That was then, and this is now.
After 20 years, HUD has finally come around to agreeing
with Coalition for the Homeless founder Bob Hayes that
the answer to homelessness is “housing, housing,
housing.” But only for the chronically homeless.
And only if local government and private philanthropy
pick up the check.
2007 marks the 20th anniversary of the federal government’s
only substantial response to contemporary homelessness,
the Stewart B. McKinney Homeless Assistance Act of 1987.
Homeless advocates have been marching for themselves ever
since. Our most influential policy organizations are so
closely allied with the Bush Administration’s Interagency
Council on Homelessness (ICH) that it’s nearly impossible
to tell them apart.
The Republicans may have lost Congress, but “compassionate
conservatives” still control the debate on homelessness.

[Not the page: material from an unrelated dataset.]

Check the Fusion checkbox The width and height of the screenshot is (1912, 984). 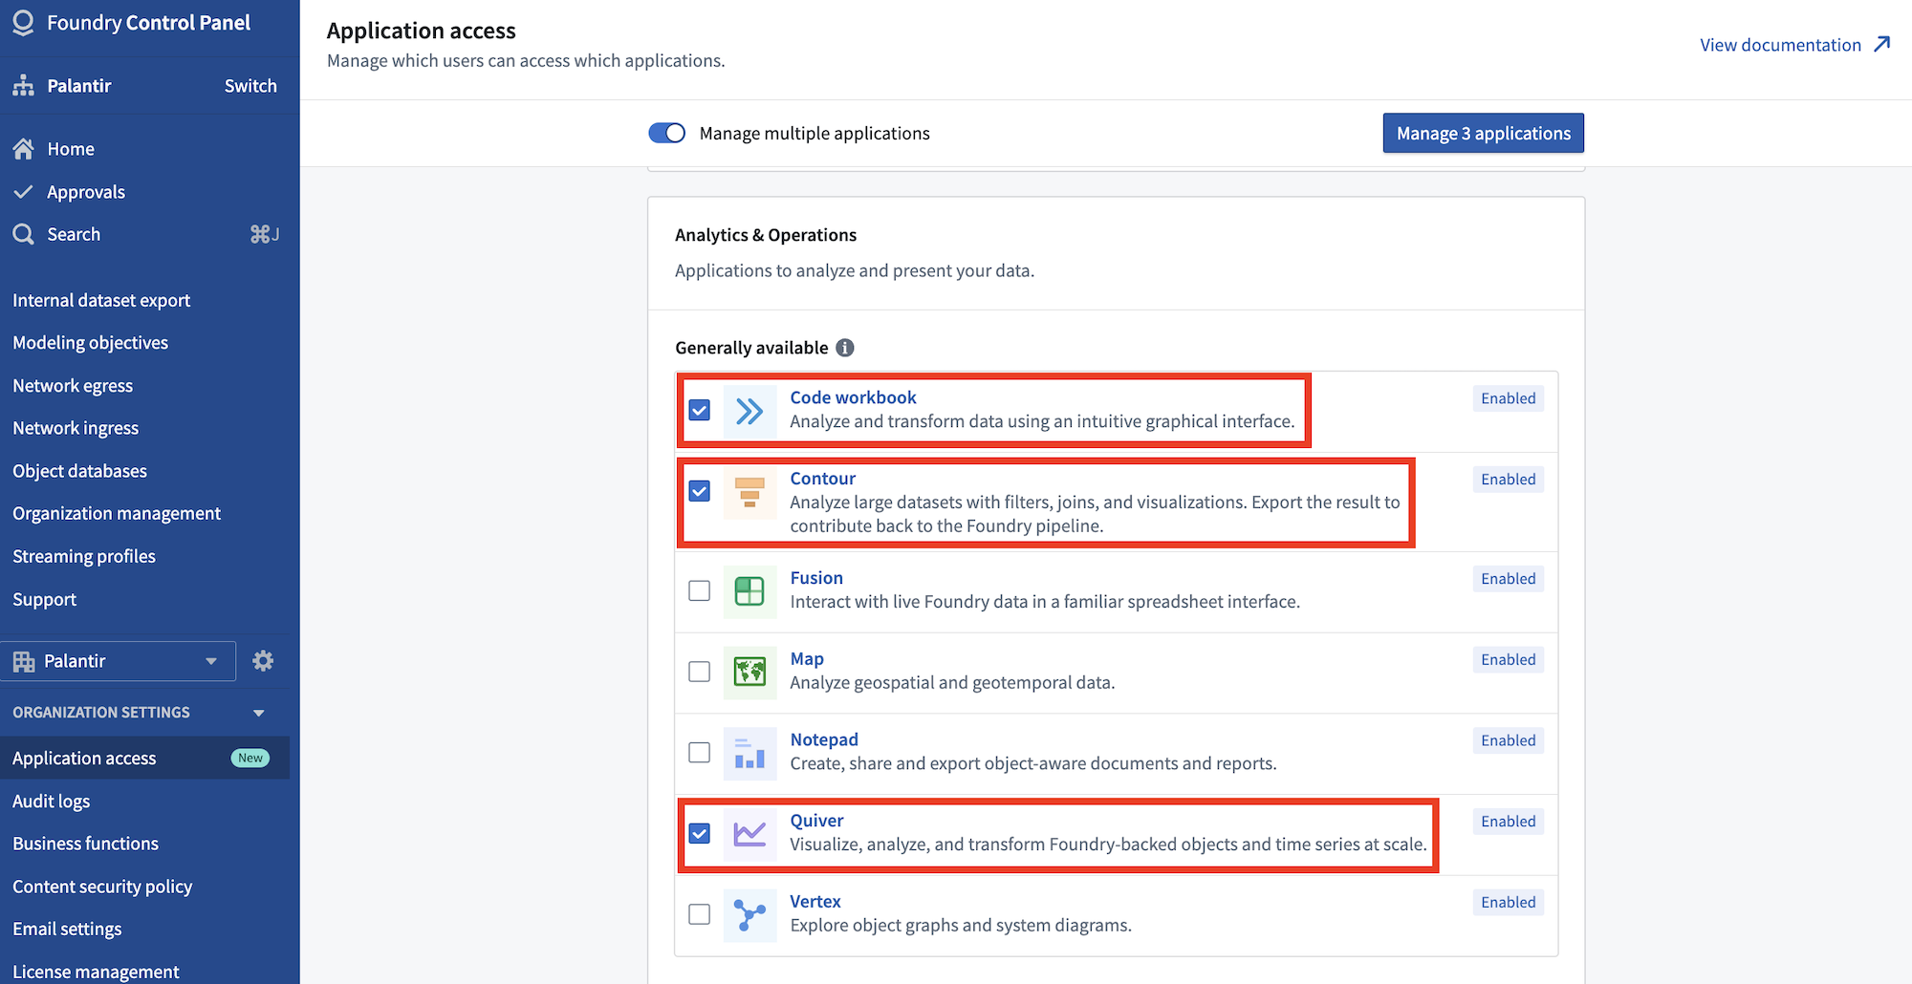coord(700,590)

The critical reassessment that should have come with the
2006 elections has been slow to arrive.
ICH executive director Philip Mangano is still the number-one
authority on the issue, and he comes backed by the White
House, HUD, and their policy allies in the National Alliance
to End Homelessness (NAEH) and the Corporation for Supportive
Housing.
Immediately after last November’s elections, Mangano
and NAEH leadership met with editorial boards and local
officials across the country to shore up support for ICH’s
Ten Year Plan approach to homelessness. Their message
— that local government and charity can end homelessness
by focusing on the most dysfunctional people — avoids
discussing the federal government’s assault on housing
and sidelines the issues of rising poverty and inequality.

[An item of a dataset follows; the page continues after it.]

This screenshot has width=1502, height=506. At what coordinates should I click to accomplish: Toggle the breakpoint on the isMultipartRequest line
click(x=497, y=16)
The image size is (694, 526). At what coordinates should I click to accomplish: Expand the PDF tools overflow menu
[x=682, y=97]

The annual competition for McKinney money pits those who
serve various homeless subpopulations against each other
in a fight for less than $1.4 billion in homeless assistance
funding, right along with whatever other remaining scraps
are on the HUD table. There are more than 470 Homeless
Planning Boards and more than 200 10-year plans already
in place, and they are all lining up to qualify for the
same inadequate — though desperately needed —
federal dollars.
“$100 million was added to homeless assistance!”

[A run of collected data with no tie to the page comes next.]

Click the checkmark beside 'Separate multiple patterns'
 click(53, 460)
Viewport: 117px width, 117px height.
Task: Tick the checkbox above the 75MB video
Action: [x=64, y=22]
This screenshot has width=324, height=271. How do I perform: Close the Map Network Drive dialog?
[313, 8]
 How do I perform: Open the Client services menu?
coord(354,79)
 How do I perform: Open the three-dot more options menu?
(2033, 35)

says ICH. “We care. We really do.”
They don’t mention the $290 million cut from public
housing operating expenses, or the thousands of security
and maintenance workers laid-off from Public Housing Authorities,
or the vacant units being sold off rather than renovated
and rented to poor people. They don’t talk about
the 100,000 public housing units lost between 1996 and
2005 nationwide. They certainly don’t talk about
the zero funding for new public housing since 1996, and
they are a bit reticent about the 4,000 undamaged public
housing units being destroyed in New Orleans along with
those that were damaged by Hurricane Katrina.
“Chronic homelessness,” they say, “is
the problem. Once we solve that, there will be more for
the other 90 percent of you.”
As our nation achieves greater and greater levels of inequality,
the wealthiest five percent have rediscovered the convenience
of urban living. But they have brought their suburban
comfort zones with them.
Using McKinney money, NAEH and ICH have advocated Ten
Year Plan strategies to enhance the “safety and
attractiveness” of urban centers. The federal government’s
intense preoccupation with the visibly homeless aligns
perfectly with the trend toward more aggressive policing
of downtown areas.
In the meantime, six in 10 federal housing dollars are
directed toward mortgage lenders and wealthier households,
and $122 billion a year goes to homeownership tax incentives,
while those pesky poor people who need a place to rent
can make do with the less than $30 billion allocated to
HUD.
After 20 years of writing plan after plan after plan on
how “best” to spend McKinney money and “end
homelessness,” there hasn’t been one damn
plan to restore cuts to federal funding for affordable
housing, which are what got us here in the first place.
After 20 years, it’s time to stop buying into the
federal shell game and to start thinking beyond McKinney
as a framework for addressing homelessness.
Tell Congress, tell the White House, tell anyone and everyone
who’ll listen, and write it to those who won’t:
Nothing ends homelessness like having a home.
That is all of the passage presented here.